─── Source

Lee Maracle is a Vancouver-born poet, educator author, activist and knowledge keeper from the Stö:lo Nation. Her writing is woven into the fabric of CanLit, being one of the first Indigenous writers to be published in the 1970’s onward. It is impossible to think of CanLit without also thinking of Lee Maracle. Her works of fiction include Bobbi Lee: Indian Rebel, Ravensong, Daughters Are Forever and Celia’s Song. Maracle’s non-fiction works include, I Am A Woman, Memory Serves and her recent release, My Conversations With Canadians. We spoke with Lee about publishing, oral storytelling, Indigenous activism and the future of CanLit.
Lee will be part of the Extraordinary Voices panel taking place on May 5th, at 3:00pm. Tickets for the several sessions taking place throughout the weekend are still available.
What would you say to an Indigenous youth looking to locate themselves in a writing and publishing industry that seems unprepared or unwilling to publish their work?
That’s a real difficulty. What they would need to do is connect with an already published author and connect as a group. They’d have to form a group, first and connect with a published author to have a day long workshop with them. There are many that do this kind of work- Eden Robinson, Cherie Dimaline, Leanne Simpson, Richard Van Camp, I do. Lots of us do this work. Have us come and see how they can get published without losing what it is they’re afraid to lose. It’s not that you can’t get published. You just have to find the publishers willing to take a gamble on you and that’s not easy.
You also have to perfect whatever it is you’re doing. Writers can say, this is really good but it’s not standard or up to industry standards. Here’s how you can get it up to industry standards. It’s one of my particular strengths is helping young writers get up to industry standard. Especially the ones who have won prizes. I’m still trying to figure out why I haven’t won any but I guess that means I’m a pretty good teacher! I’m still getting published so there is that.
Whatever someone is working on doesn’t have to be like the industry, but it does have to be industry standard. It doesn’t have to be like white people’s writing. Memory Serves is a really good example of this. It’s a non-fiction book and it’s very poetic all the way through with plenty of stories. I Am Woman is another example. This isn’t industry familiar. They had to name it creative non-fiction after more of my work was published. They started calling in creative non-fiction in ‘88, so they’d have a place for it. Now other people can do that.

──────
─── Rows

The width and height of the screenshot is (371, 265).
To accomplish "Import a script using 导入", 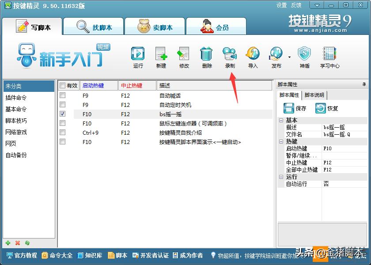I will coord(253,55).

──────
─── Rows

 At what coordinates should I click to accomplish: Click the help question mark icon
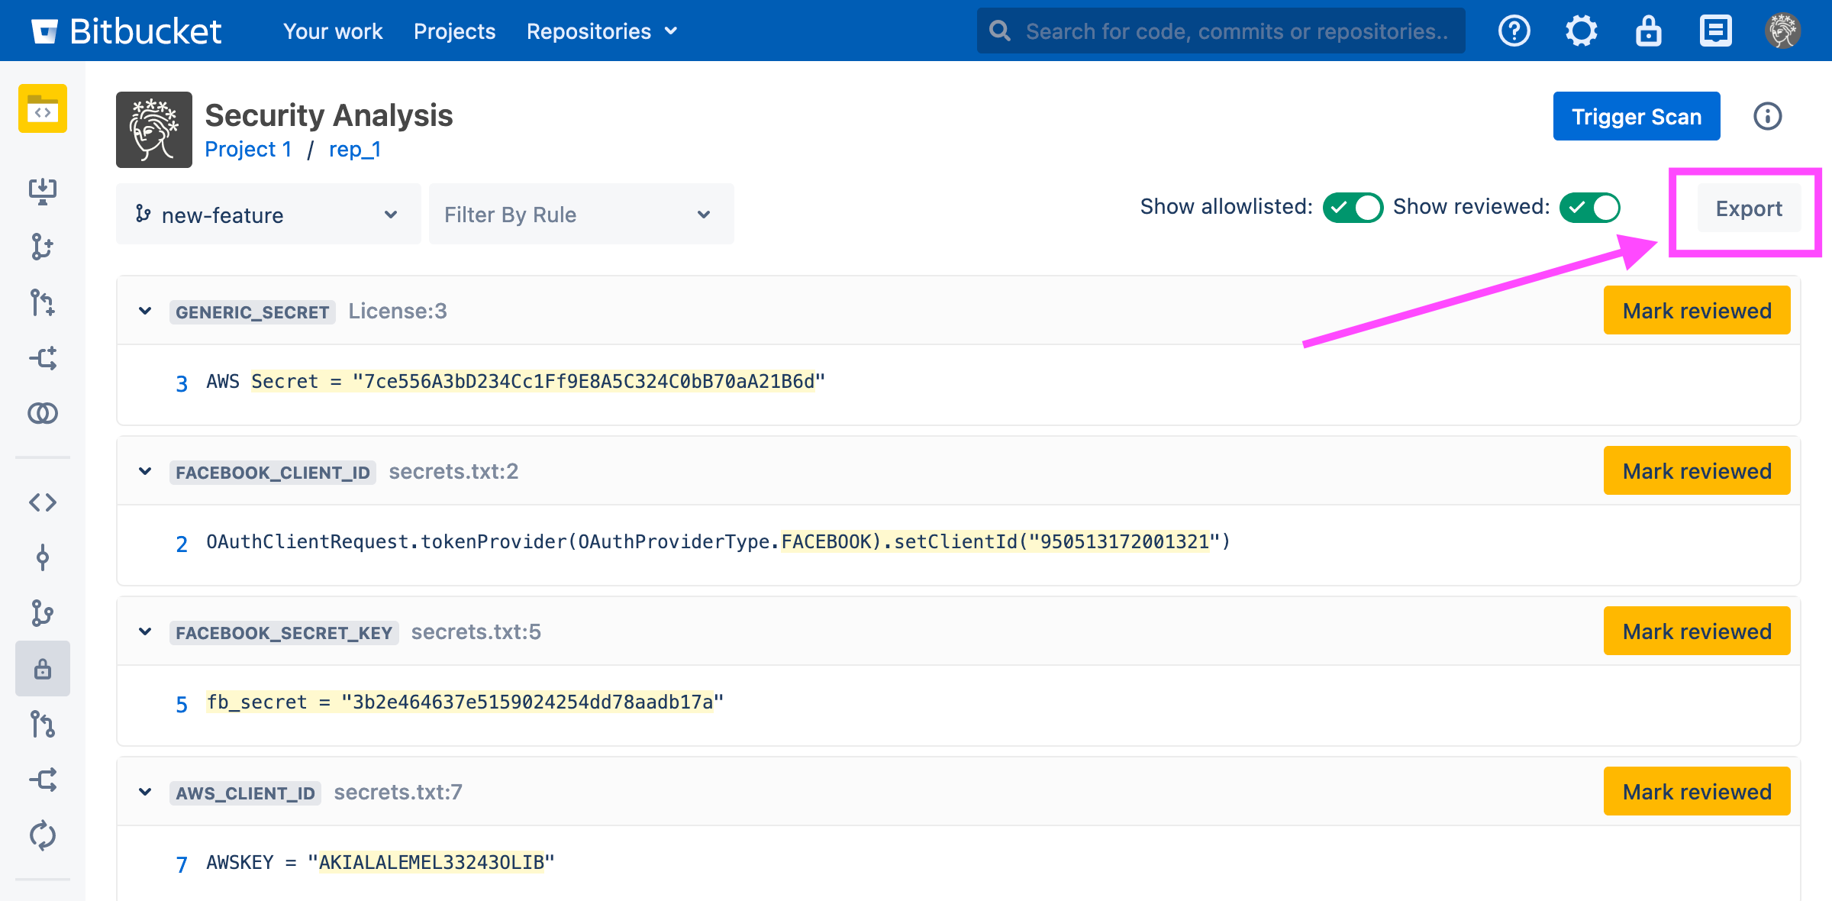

──────

(To-do list):
1 > Reproduce everything in the Lee Maracle interview from "Lee will be" down to "publish their work?".
2 > Continue the Lee Maracle interview past its last sentence.
The listing plays no part here.

(Results for each task):
1 >
Lee will be part of the Extraordinary Voices panel taking place on May 5th, at 3:00pm. Tickets for the several sessions taking place throughout the weekend are still available.
What would you say to an Indigenous youth looking to locate themselves in a writing and publishing industry that seems unprepared or unwilling to publish their work?

2 >
It’s genre expanding, like the way your book Daughters Are Forever takes on the voice of the wind and embodies nature.
Exactly. It’s not like other writers, but it still got published.
What are your thoughts on the need for a specific way to nurture and grow Indigenous styles of writing related especially to oral tradition?
We need it so that this doesn’t seem abnormal. Our writing and fantasy exists right now. I’m sitting here in an office and Raven could be doing something. I can also hear the wind out there screaming between buildings. I don’t think it likes the building next door, but those are just my thoughts! I think things are so many things happening right now so when I write a story the wind is a character in that story, as are the moon and sun, water and the light. It’s all Beings with character.
For example, they found the part of the body that communicates without language- it’s an organ. We all know it’s there. Indigenous people knew it was there and we knew we could do that. We could see jellyfish do that without a single brain in their body but they will organize themselves lyrically to take down a squid. I love that about jellyfish!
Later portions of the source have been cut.